▶ [Aim of the task] Nothing but an exact copy is asked for: the lines in the material below from the one with "Select the blue basket design swatch" through the one with "Instruction: Uncheck Show", pictures excluded.

▶ [Source material]

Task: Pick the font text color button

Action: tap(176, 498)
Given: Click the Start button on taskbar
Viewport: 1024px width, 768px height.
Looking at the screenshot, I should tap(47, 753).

---

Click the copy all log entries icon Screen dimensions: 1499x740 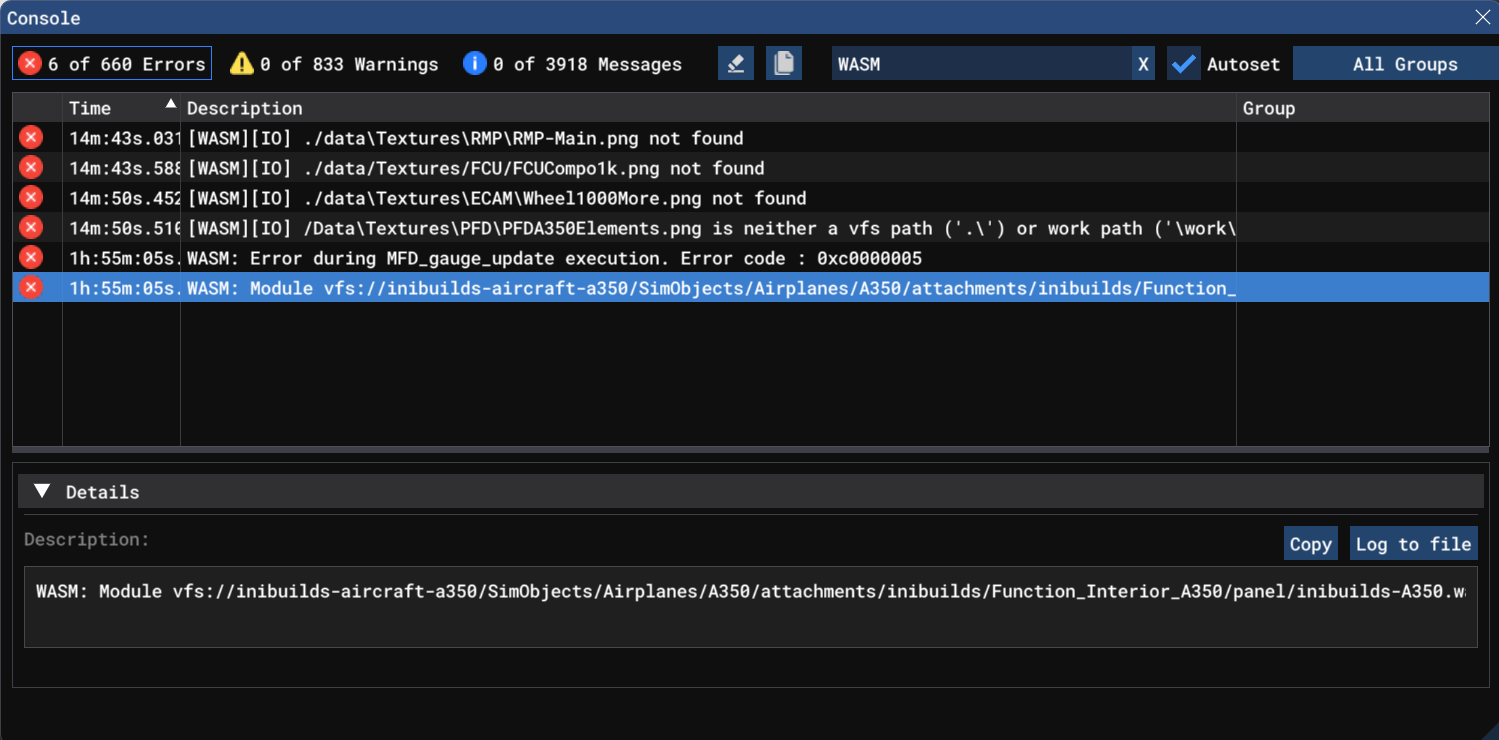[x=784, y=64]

==

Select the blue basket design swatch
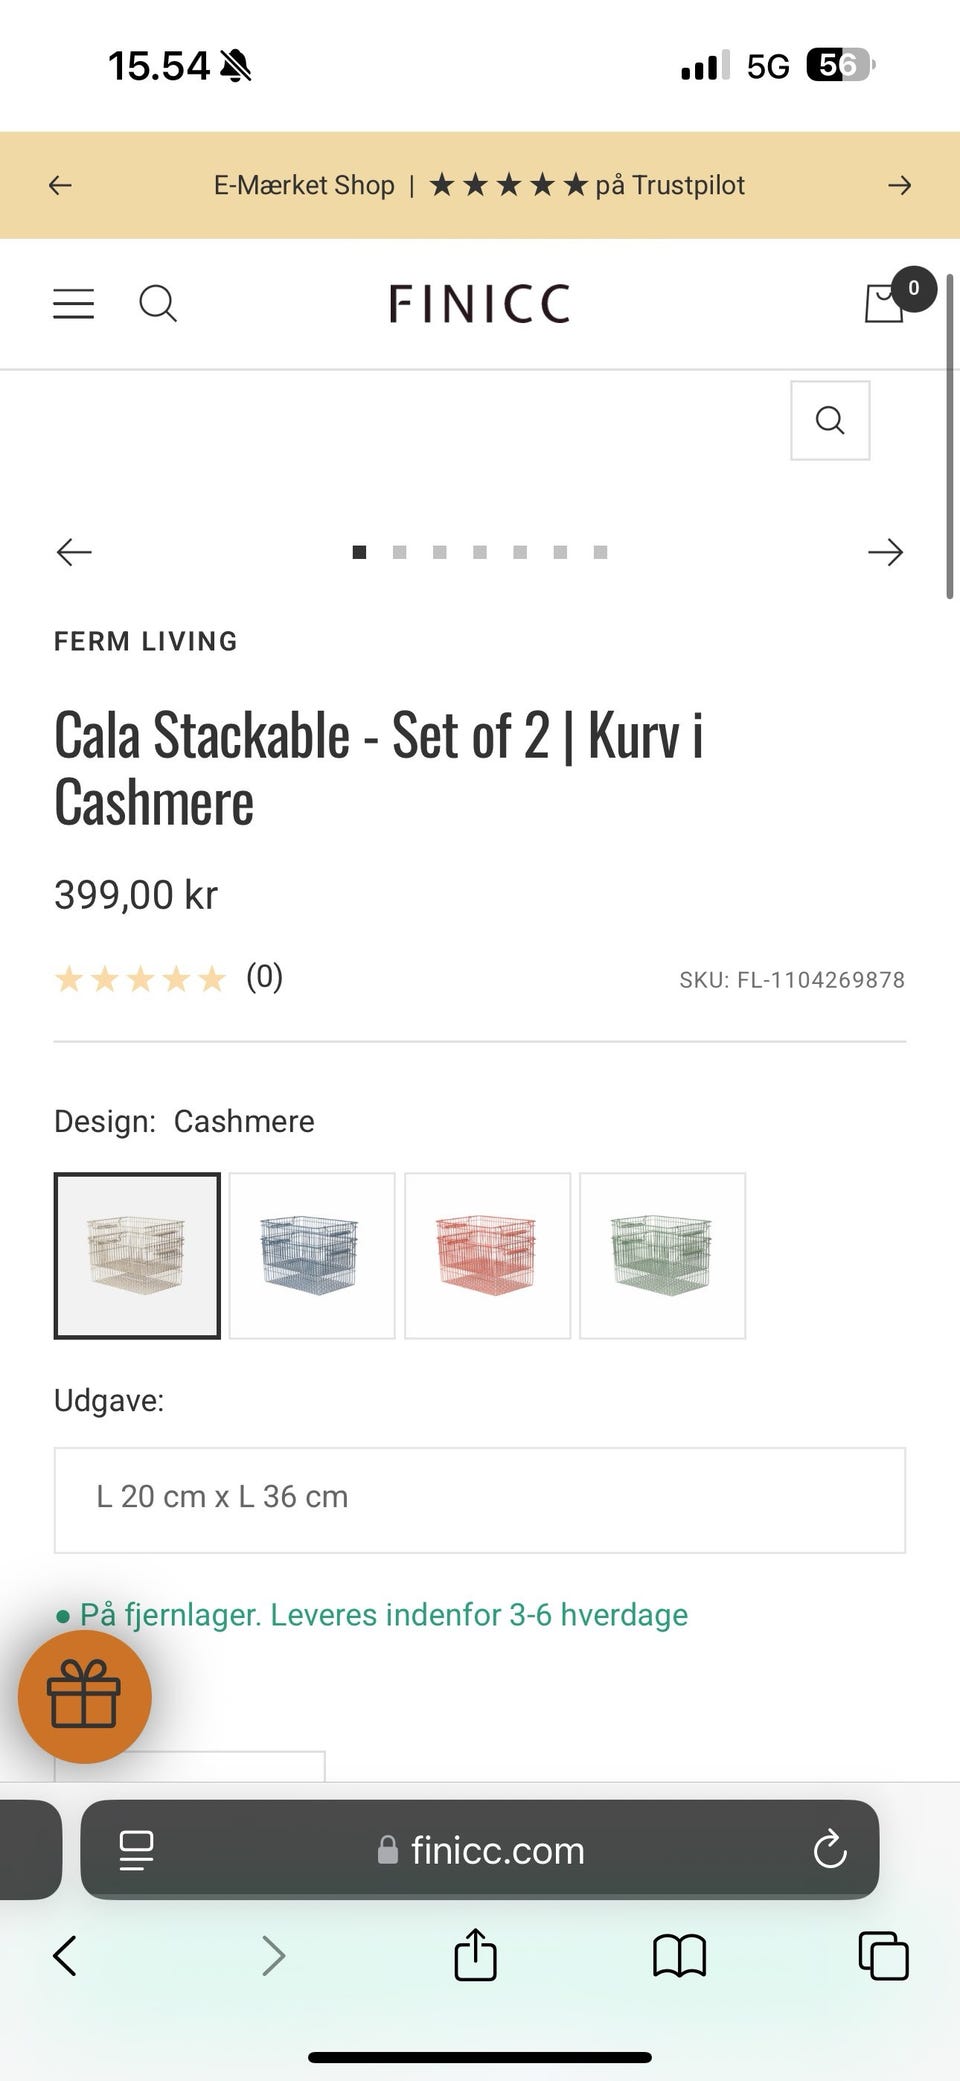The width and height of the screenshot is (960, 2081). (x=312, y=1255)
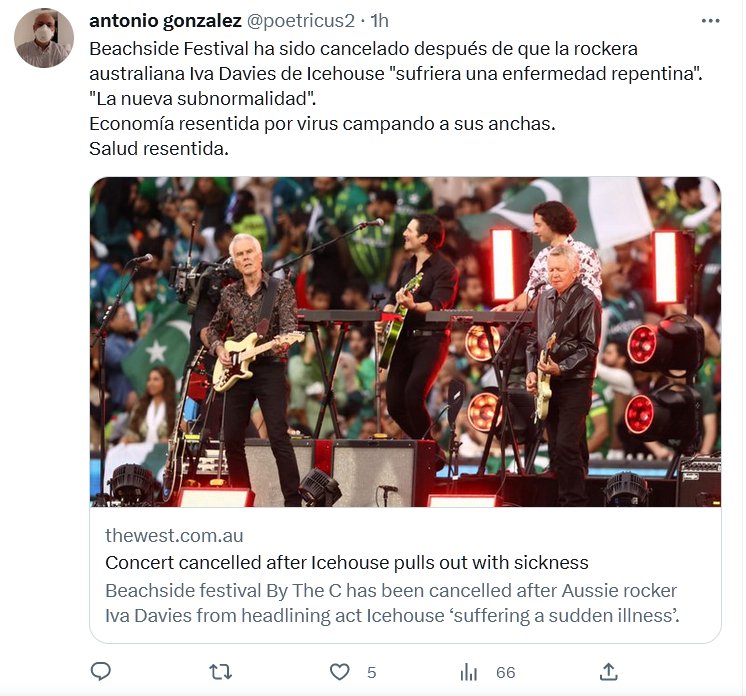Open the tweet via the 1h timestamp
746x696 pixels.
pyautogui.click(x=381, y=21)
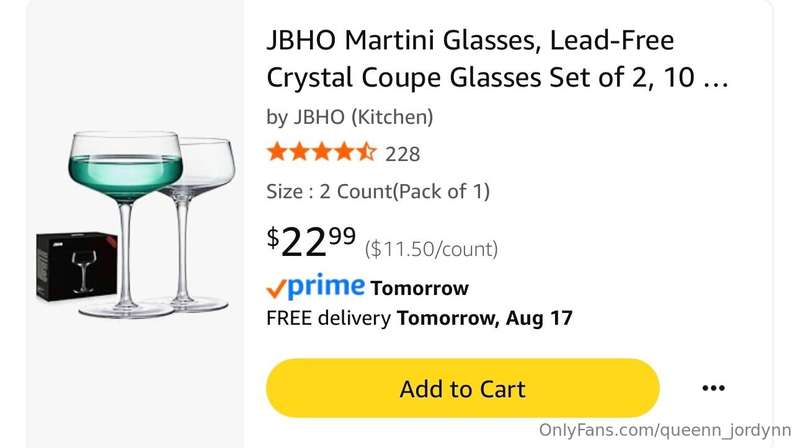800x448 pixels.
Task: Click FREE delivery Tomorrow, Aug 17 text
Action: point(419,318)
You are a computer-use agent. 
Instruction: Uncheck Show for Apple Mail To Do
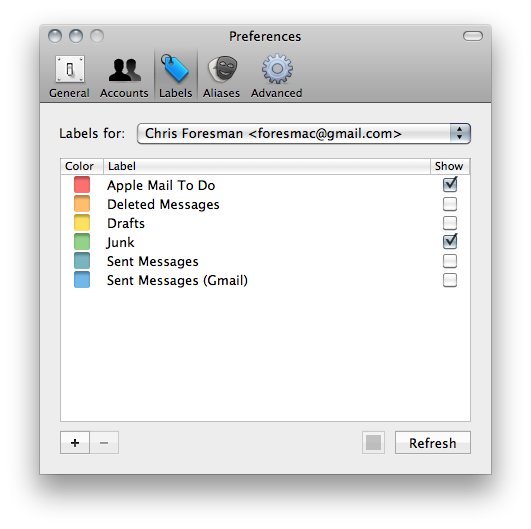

▶ [Your response]
Select the blue basket design swatch
The width and height of the screenshot is (960, 2081). (x=312, y=1255)
Open the tweet via the 1h timestamp
746x696 pixels.
pyautogui.click(x=381, y=21)
800x448 pixels.
Task: Click FREE delivery Tomorrow, Aug 17 text
Action: point(419,318)
You are a computer-use agent. 
Instruction: Uncheck Show for Apple Mail To Do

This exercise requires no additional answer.